E’ altresì infondato il terzo motivo di ricorso. Anch’esso non tiene conto dell’interpretazione di questa Corte sulla specifica questione di diritto, interpretazione per cui, in tema di equa riparazione da irragionevole durata del processo fallimentare, riguardo al quale il creditore non abbia neppure dimostrato di aver manifestato nei confronti degli organi della procedura uno specifico interesse alla definizione della stessa, è congrua la liquidazione dell’indennizzo nella misura solitamente riconosciuta per i giudizi amministrativi protrattisi oltre dieci anni, rapportata su base annua a circa Euro 500,00, dovendosi riconoscere al giudice il potere, avuto riguardo alle peculiarità della singola fattispecie, di discostarsi dagli ordinari criteri di liquidazione dei quali deve dar conto in motivazione (Cass. Sez. 6 – 2, 16/07/2014, n. 16311). La Corte d’Appello di Roma ha argomentato circa la complessità della procedura, evidenziata dalla stessa narrativa del ricorso, facendo rinvio agli atti di opposizione all’ammissione allo stato passivo. Tale considerazione consente di escludere che un indennizzo di Euro 500,00 per anno di ritardo possa essere di per sè considerato irragionevole e quindi lesivo dell’adeguato ristoro che la giurisprudenza della Corte europea intende assicurare in relazione alla violazione del termine di durata ragionevole del processo.

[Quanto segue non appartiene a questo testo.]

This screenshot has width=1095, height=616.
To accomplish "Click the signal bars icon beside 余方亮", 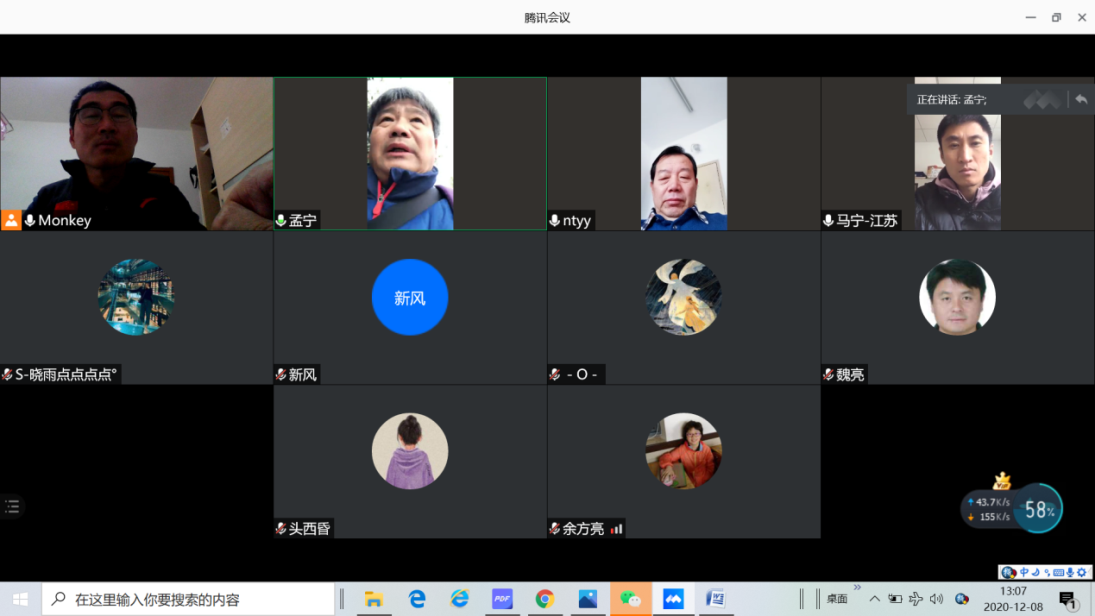I will tap(617, 528).
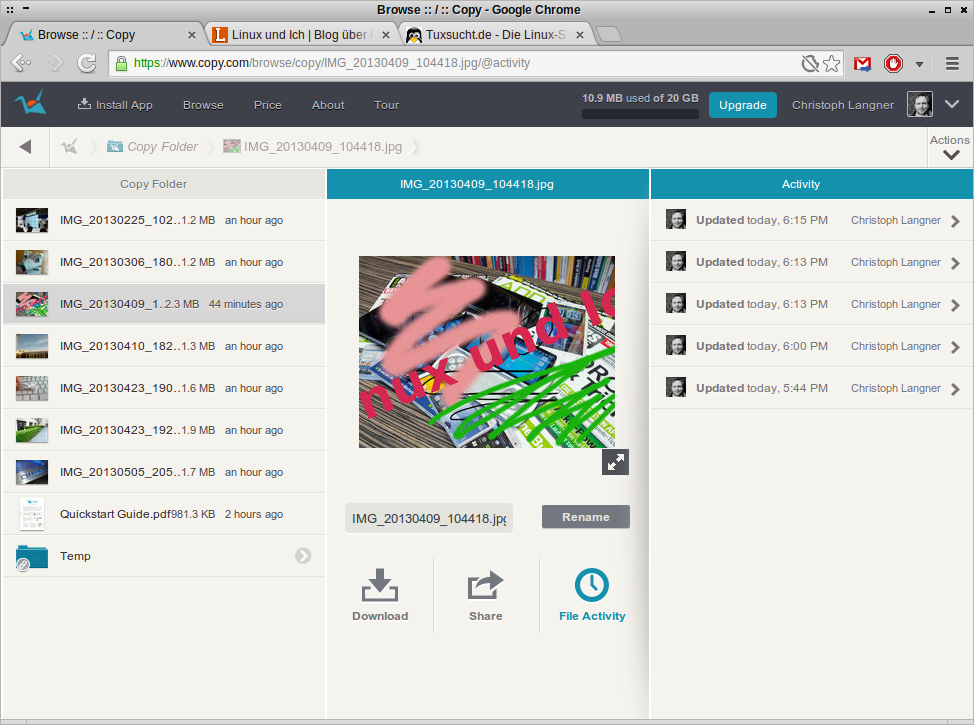974x725 pixels.
Task: Open the Temp folder arrow
Action: (303, 556)
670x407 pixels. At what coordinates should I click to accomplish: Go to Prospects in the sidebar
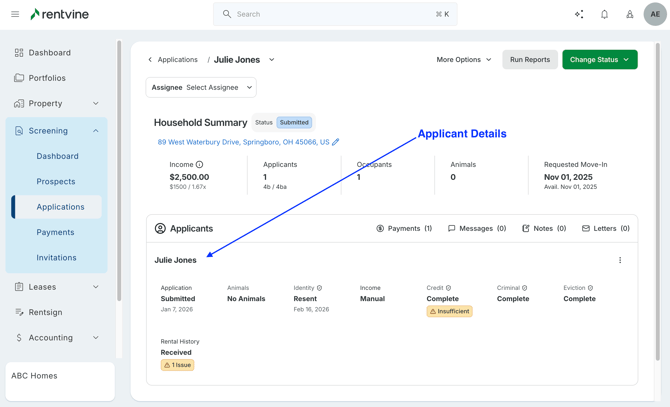(56, 182)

Conseguentemente, il ricorso va rigettato.

Non occorre regolare le spese del giudizio di cassazione, in quanto l’intimato Ministero si è limitato a depositare atto di resistenza, senza svolgere utili attività difensive.

Essendo il procedimento in esame esente dal pagamento del contributo unificato, non si deve far luogo alla dichiarazione di cui al D.P.R. 30 maggio 2002, n. 115, art. 13, comma 1 – quater, introdotto dalla L. 24 dicembre 2012, n. 228, art. 1, comma 17.

PQM

 

La Corte rigetta il ricorso.

Così deciso in Roma, nella Camera di Consiglio della Seconda Sezione civile della Corte suprema di cassazione, il 28 aprile 2017.